Matin – Claude Lorren

Matin   Claude Lorren

Les paysages de Claude Lorren, ainsi que les peintures philosophiques de son contemporain Poussin, ont été l’un des sommets du classicisme français. Certes, il est difficile de trouver des artistes plus différents que ces deux maîtres qui partageaient la primauté dans l’art de leur époque. Poussin, un penseur profond et concentré, vivait dans un monde de culture stricte et élevée, vérifiant chaque étape de son travail avec la théorie, subordonnant l’inspiration involontaire à la discipline de la pensée analytique.

Claude Jelle était un simple, semi-lettré, autodidacte, avec des difficultés à signer ses propres tableaux. En Italie, où il a passé presque toute sa vie, Lorren est venu comme serviteur et pâtissier, et ses premiers pas dans l’art sont déjà à son âge avancé. Ce à quoi Poussin est arrivé avec le travail complexe et intense de la pensée, Lorren l’a réalisé par instinct direct. Possédant une susceptibilité rare, il maîtrisait spontanément l’esthétique harmonieuse et claire du classicisme, la remplissant de la gaieté qui l’inspirait d’amour pour la nature et de communication continue avec elle.

Quatre des paysages de l’Ermitage représentant différentes heures de la journée – matin, midi, soir et nuit – sont parmi les meilleurs des meilleurs tableaux de Lorren. Il n’est pas encore établi si ces toiles ont été conçues par l’artiste dans son ensemble ou si elles ont été accidentellement, et avec beaucoup de succès, réunies par des collectionneurs d’une époque ultérieure. Mais d’une manière ou d’une autre, ils restent la preuve de la vive attention avec laquelle Lorren a étudié les changements dans la nature.

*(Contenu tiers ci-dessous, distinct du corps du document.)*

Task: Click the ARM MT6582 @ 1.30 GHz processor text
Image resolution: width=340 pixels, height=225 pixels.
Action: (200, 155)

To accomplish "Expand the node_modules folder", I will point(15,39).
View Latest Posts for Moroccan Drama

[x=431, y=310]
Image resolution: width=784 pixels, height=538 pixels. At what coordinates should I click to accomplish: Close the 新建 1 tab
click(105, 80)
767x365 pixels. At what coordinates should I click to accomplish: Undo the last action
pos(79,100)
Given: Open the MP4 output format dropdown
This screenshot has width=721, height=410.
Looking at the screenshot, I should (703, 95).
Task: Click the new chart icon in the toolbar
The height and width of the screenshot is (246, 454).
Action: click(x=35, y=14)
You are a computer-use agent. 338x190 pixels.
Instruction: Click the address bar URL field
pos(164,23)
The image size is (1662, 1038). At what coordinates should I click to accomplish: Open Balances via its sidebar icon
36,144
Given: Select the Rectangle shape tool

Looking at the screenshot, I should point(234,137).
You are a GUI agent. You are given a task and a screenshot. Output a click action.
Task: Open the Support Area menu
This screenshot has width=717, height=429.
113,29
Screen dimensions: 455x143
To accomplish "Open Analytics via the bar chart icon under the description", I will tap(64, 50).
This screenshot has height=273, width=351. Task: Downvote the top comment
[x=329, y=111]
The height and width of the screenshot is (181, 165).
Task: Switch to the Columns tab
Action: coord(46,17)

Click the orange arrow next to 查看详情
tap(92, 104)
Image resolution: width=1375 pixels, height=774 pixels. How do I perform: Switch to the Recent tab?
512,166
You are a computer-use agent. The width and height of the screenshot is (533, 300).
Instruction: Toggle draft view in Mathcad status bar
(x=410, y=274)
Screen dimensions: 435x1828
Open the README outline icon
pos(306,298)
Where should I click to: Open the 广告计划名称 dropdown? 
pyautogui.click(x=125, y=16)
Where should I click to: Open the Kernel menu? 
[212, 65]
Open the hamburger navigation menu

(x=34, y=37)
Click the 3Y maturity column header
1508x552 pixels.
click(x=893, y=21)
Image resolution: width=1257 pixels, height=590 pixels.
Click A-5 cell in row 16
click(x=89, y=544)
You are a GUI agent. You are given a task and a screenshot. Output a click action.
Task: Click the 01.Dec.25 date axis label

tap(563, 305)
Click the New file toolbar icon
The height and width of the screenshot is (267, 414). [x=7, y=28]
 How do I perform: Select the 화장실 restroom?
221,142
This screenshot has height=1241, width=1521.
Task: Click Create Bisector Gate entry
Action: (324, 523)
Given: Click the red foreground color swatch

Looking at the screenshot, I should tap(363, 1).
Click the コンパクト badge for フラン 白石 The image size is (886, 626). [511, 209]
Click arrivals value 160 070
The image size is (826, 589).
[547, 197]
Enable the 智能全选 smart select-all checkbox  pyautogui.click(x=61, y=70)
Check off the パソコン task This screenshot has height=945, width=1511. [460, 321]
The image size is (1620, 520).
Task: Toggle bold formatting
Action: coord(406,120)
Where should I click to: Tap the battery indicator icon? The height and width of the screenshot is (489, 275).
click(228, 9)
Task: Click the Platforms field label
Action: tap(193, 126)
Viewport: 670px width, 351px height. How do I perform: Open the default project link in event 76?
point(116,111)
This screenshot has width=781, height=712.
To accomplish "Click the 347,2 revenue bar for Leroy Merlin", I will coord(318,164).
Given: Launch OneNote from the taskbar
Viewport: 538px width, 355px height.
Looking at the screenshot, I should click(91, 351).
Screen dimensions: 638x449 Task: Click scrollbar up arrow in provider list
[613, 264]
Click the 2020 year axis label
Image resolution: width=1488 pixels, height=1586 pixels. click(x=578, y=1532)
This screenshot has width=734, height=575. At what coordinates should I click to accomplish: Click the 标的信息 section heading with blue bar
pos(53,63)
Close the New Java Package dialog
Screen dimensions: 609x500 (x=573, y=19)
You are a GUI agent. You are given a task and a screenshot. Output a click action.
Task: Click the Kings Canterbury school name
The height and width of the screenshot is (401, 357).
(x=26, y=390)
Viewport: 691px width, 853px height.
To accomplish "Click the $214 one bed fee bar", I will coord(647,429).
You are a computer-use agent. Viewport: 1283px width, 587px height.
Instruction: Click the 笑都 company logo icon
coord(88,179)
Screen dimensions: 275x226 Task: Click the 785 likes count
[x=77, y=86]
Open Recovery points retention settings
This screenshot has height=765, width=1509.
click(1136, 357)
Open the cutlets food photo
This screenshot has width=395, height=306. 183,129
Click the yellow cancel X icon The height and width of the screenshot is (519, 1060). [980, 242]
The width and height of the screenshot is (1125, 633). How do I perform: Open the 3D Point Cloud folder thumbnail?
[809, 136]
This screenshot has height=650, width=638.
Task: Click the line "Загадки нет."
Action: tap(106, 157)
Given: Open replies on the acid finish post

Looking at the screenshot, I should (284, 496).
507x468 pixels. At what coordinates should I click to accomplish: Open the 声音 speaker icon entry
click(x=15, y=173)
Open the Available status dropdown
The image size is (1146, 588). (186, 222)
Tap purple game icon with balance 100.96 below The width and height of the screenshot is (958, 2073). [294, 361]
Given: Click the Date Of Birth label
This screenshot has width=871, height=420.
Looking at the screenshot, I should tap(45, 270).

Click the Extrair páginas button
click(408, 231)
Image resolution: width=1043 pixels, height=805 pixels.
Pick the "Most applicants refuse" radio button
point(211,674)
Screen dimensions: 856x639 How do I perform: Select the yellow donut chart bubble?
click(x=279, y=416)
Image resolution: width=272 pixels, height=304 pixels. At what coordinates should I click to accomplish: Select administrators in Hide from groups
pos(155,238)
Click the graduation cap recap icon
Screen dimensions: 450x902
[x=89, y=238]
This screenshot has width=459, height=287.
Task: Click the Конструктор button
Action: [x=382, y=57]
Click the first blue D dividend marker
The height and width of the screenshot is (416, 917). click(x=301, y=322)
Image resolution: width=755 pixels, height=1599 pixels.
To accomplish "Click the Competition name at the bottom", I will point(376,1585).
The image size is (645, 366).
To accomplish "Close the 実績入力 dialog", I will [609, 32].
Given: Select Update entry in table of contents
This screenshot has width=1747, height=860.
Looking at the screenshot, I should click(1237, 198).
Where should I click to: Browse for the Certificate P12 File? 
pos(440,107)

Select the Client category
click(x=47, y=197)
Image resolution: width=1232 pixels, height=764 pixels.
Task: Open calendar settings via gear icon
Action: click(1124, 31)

“Morning” est le plus poétique et le plus subtil de ces tableaux. Soumis à la tradition classique, Lorren a introduit la soi-disant intrigue historique dans l’image – une composition obligatoire qui anime le paysage. Il a choisi un épisode de la Bible pour cela: Jacob, faisant paître un troupeau de moutons, rencontre les filles de Laban, et cette rencontre marque le début de son long amour pour Rachel. Mais dans l’intrigue, pour l’artiste, seule l’association avec ces pensées et expériences que l’image se réveille à l’aube de la nature provoque en lui est importante. Comme dans d’autres travaux, Lorren confie l’exécution des chiffres à l’italien Filippe Lauri. Lui-même est complètement absorbé par le paysage, idylliquement paisible, spiritualisé et sublime.

Des couleurs claires et claires, avec leurs nuances douces, donnent aux formes légèreté et apesanteur. Lorren renforce cette impression en donnant une grande place au ciel et en éloignant les bâtiments, le pont, les collines, pour qu’ils se transforment en un panorama transparent, non dit mais à couper le souffle. Les arbres au centre de l’image et les colonnes du temple lointain acquièrent des proportions harmonieuses, la grâce des lignes et la pureté de la silhouette. Lorren transforme et renouvelle de manière méconnaissable le paysage classique, le remplissant du souffle vivant de la nature.

Le tableau est entré à l’Hermitage en 1815 à partir de la collection de l’impératrice Joséphine au château de la Malmaison près de Paris.